**Yang Harus Dibuat**
Salin persis bagian bacaan tentang politik hukum jabatan notaris di bawah, mulai dari "POLITIK HUKUM DALAM" dan terus sampai "telah disepakati.".

**Bacaan**
POLITIK HUKUM DALAM PROFESI
JABATAN NOTARIS
A. Latar Belakang
Indonesia adalah Negara hukum, sebagaimana yang
diterangkan dalam penjelasan Undang-Undang Dasar 1945. Dengan demikian maka
segala sesuatu yang berhubungan dengan penyelenggaraan negara dan pemerintahan
harus berlandaskan dan berdasarkan atas hukum, sebagai barometer untuk mengukur
suatu perbuatan atau tindakan telah sesuai atau tidak dengan ketentuan yang
telah disepakati.
Negara hukum merupakan suatu negara yang dalam
wilayahnya terdapat alat-alat perlengkapan negara, khususnya alat-alat
perlengkapan dari pemerintah dalam tindakannya terhadap para warga negara dan
dalam hubungannya tidak boleh bertindak sewenang-wenang, melainkan harus
memperhatikan peraturan-peraturan hukum yang berlaku, dan semua orang dalam
hubungan kemasyarakatan harus tunduk pada peraturan-peraturan hukum yang
berlaku. (Wirjono Prodjodikoro, 1991: 47)

**Catatan**
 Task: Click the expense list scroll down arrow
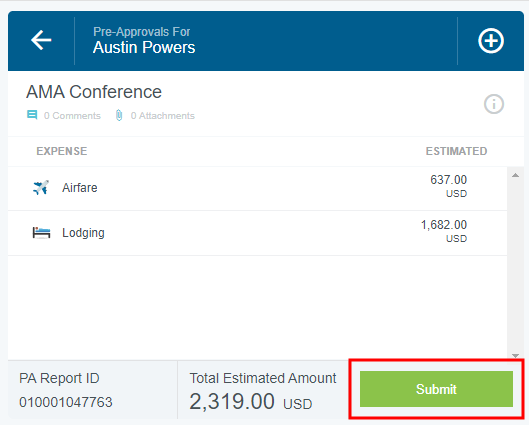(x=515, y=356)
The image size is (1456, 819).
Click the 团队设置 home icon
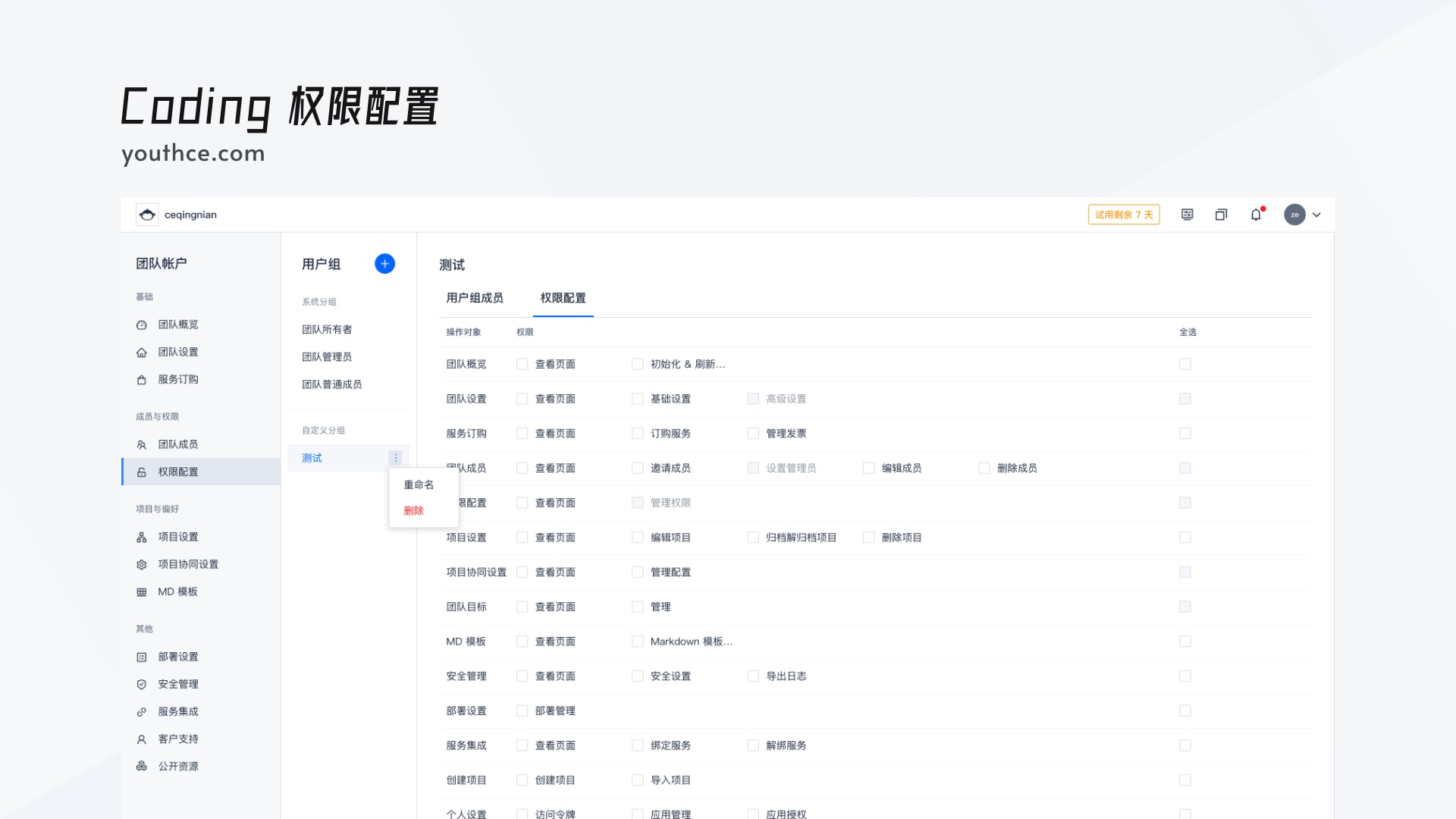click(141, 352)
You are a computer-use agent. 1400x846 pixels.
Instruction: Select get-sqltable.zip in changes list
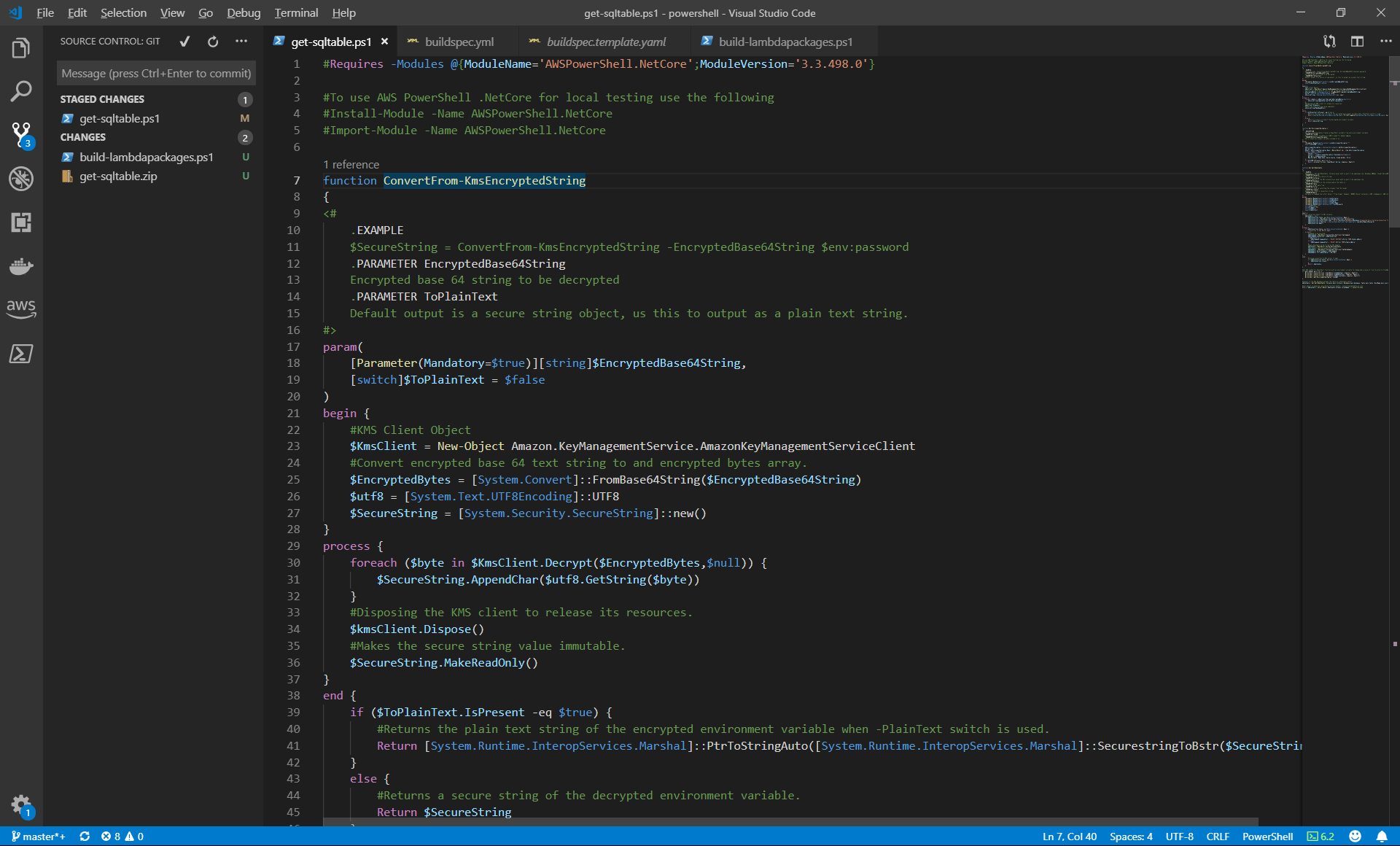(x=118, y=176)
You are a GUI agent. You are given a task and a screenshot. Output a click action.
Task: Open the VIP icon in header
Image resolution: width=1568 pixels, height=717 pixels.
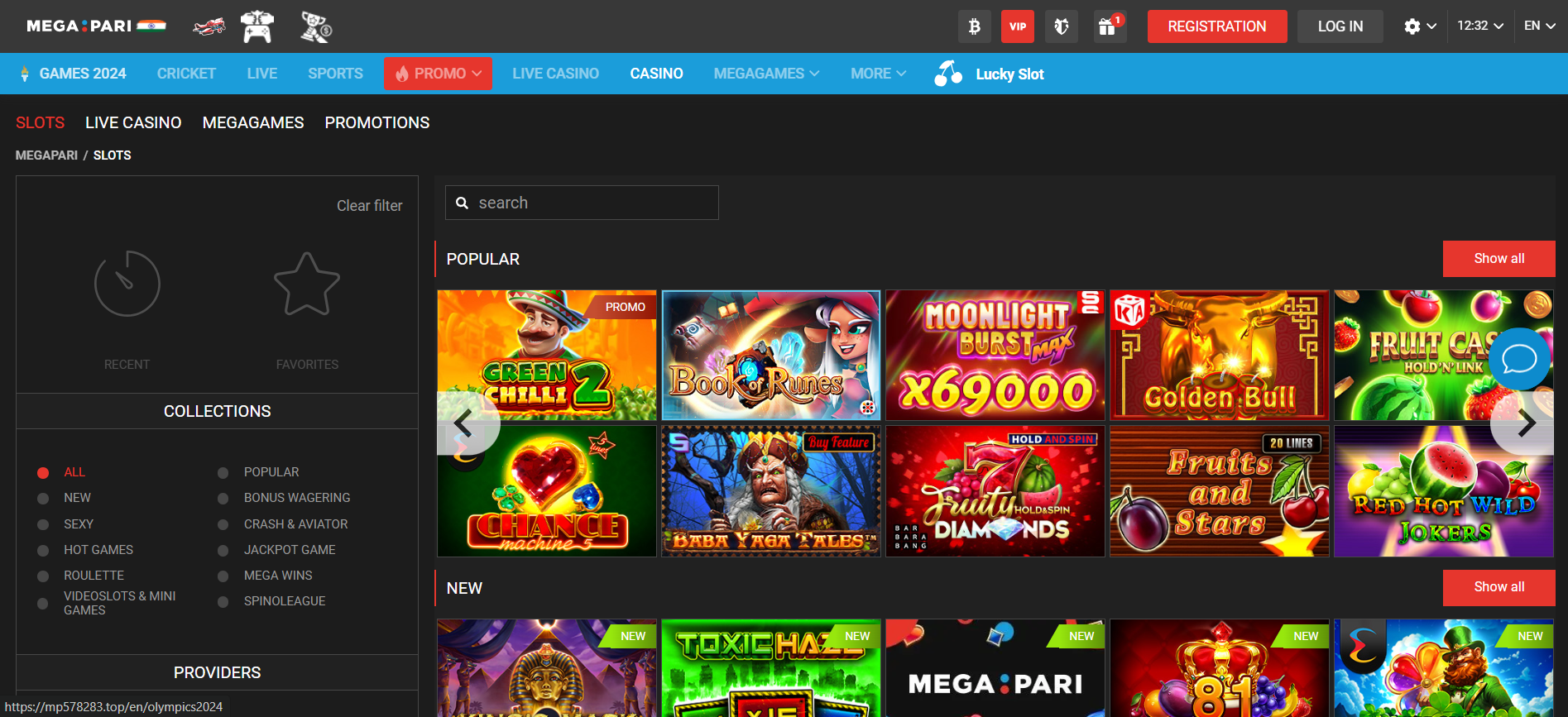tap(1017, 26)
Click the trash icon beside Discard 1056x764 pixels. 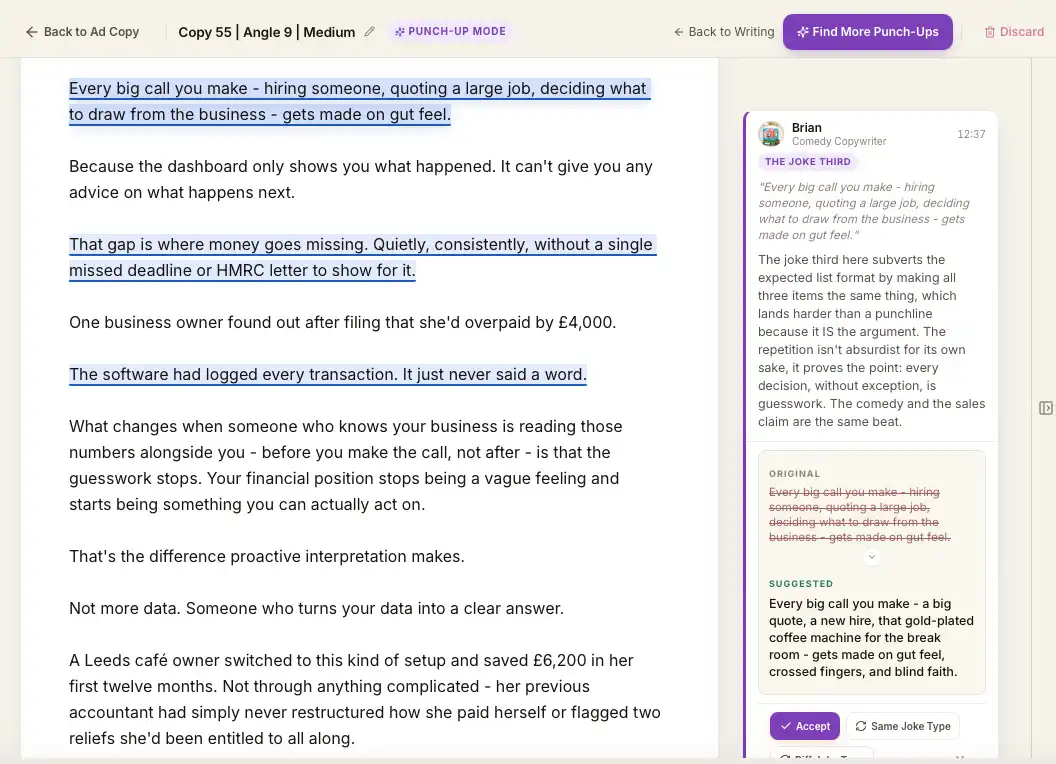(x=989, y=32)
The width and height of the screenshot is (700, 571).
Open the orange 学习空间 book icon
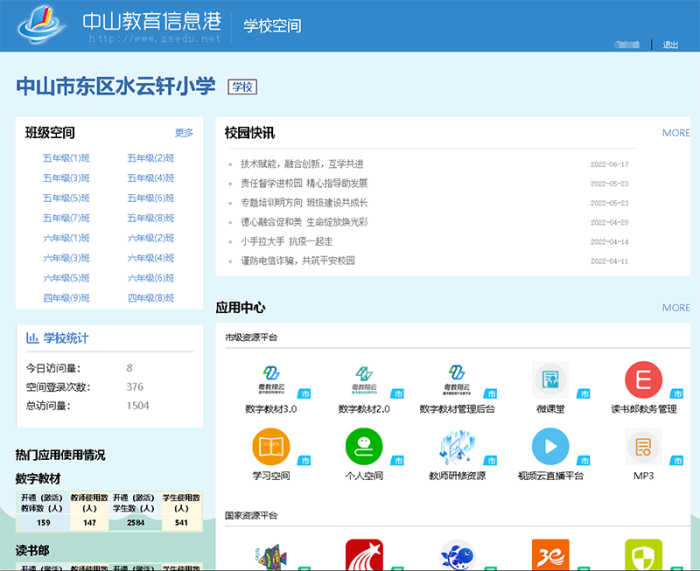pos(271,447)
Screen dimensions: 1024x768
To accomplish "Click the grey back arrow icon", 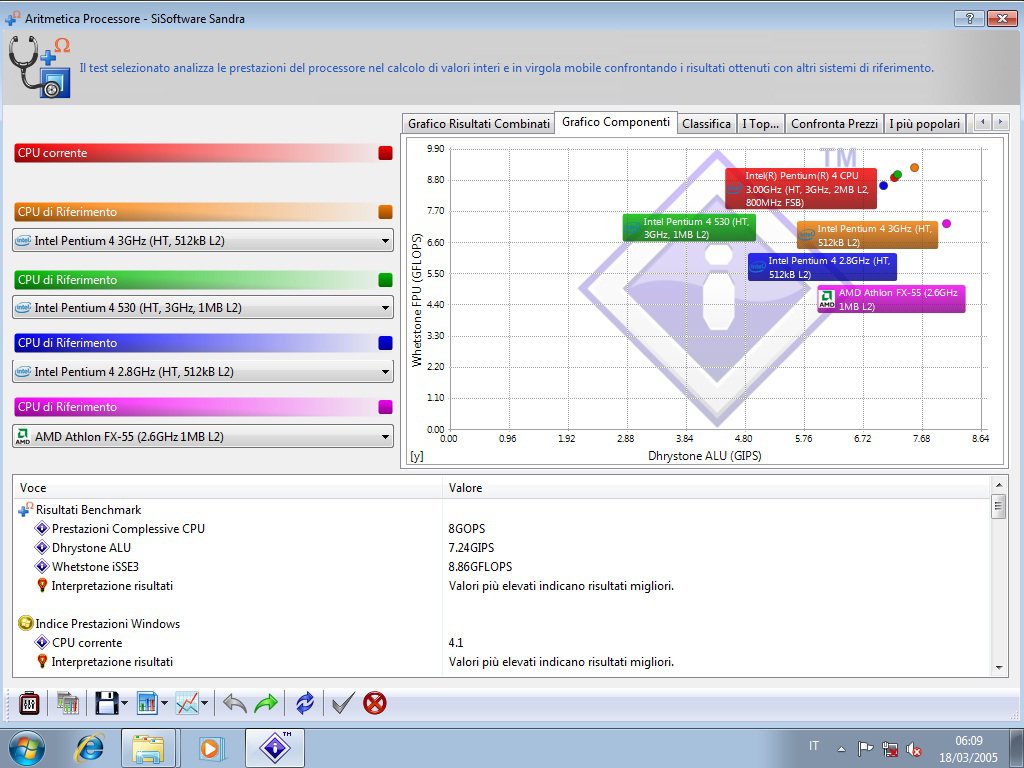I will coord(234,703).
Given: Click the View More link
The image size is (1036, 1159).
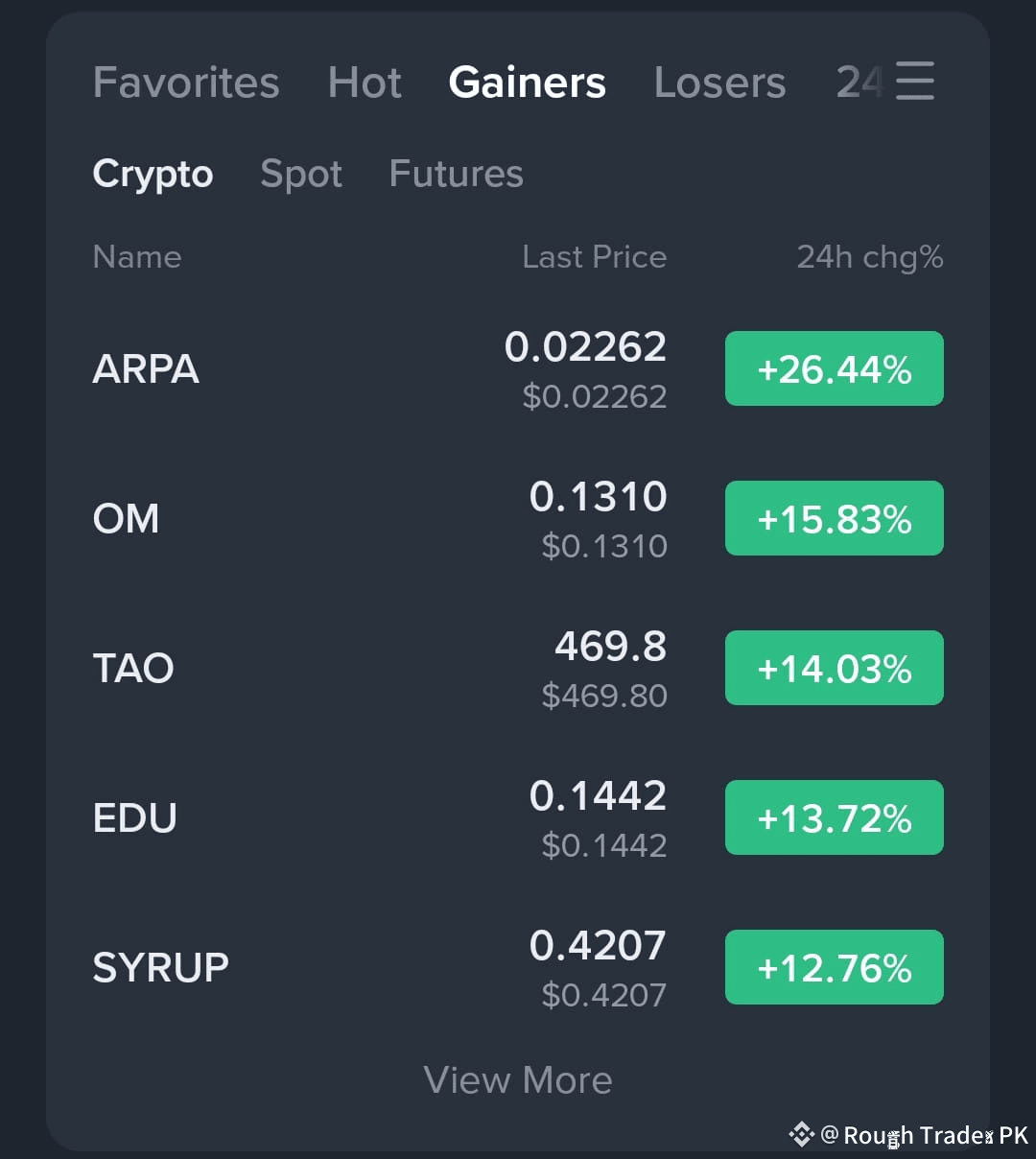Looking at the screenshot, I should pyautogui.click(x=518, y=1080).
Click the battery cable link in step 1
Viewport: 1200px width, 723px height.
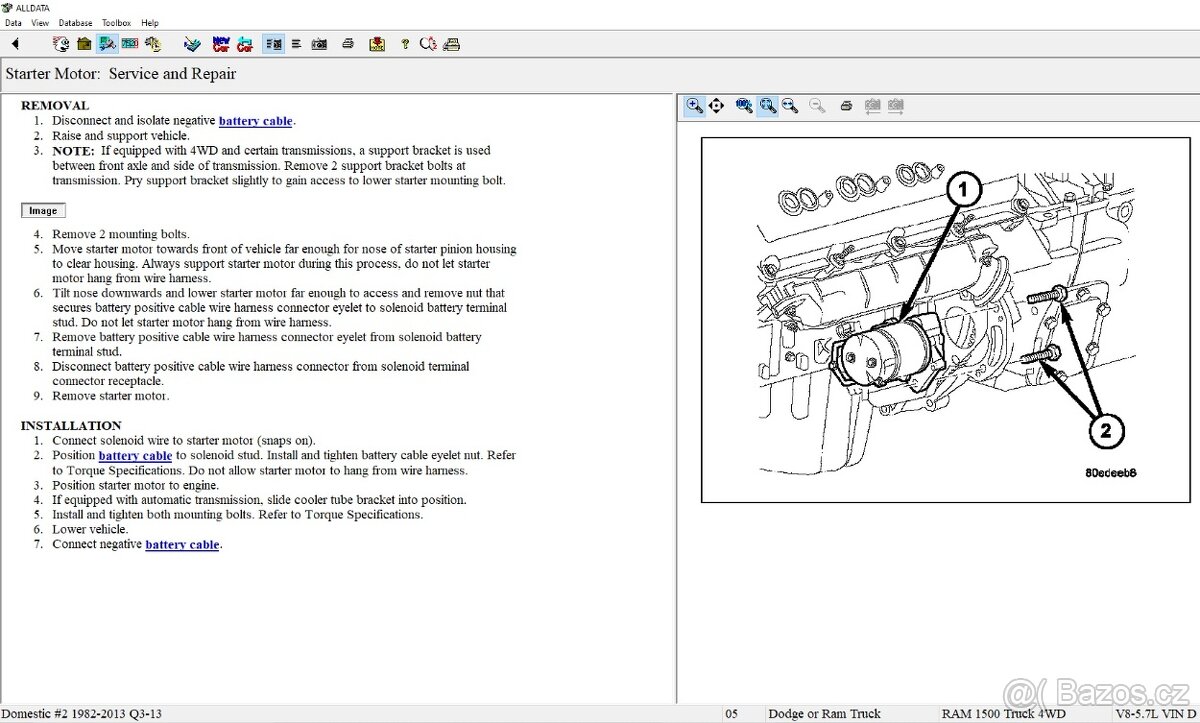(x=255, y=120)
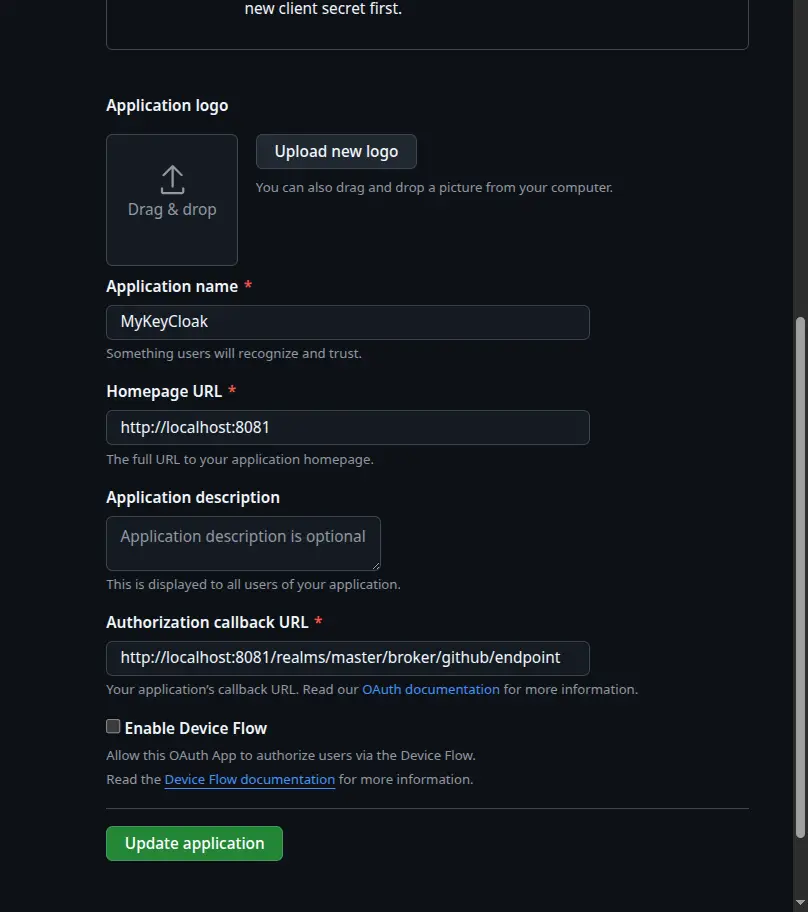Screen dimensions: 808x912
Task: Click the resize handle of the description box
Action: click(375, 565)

**Jawaban**
POLITIK HUKUM DALAM PROFESI
JABATAN NOTARIS
A. Latar Belakang
Indonesia adalah Negara hukum, sebagaimana yang
diterangkan dalam penjelasan Undang-Undang Dasar 1945. Dengan demikian maka
segala sesuatu yang berhubungan dengan penyelenggaraan negara dan pemerintahan
harus berlandaskan dan berdasarkan atas hukum, sebagai barometer untuk mengukur
suatu perbuatan atau tindakan telah sesuai atau tidak dengan ketentuan yang
telah disepakati.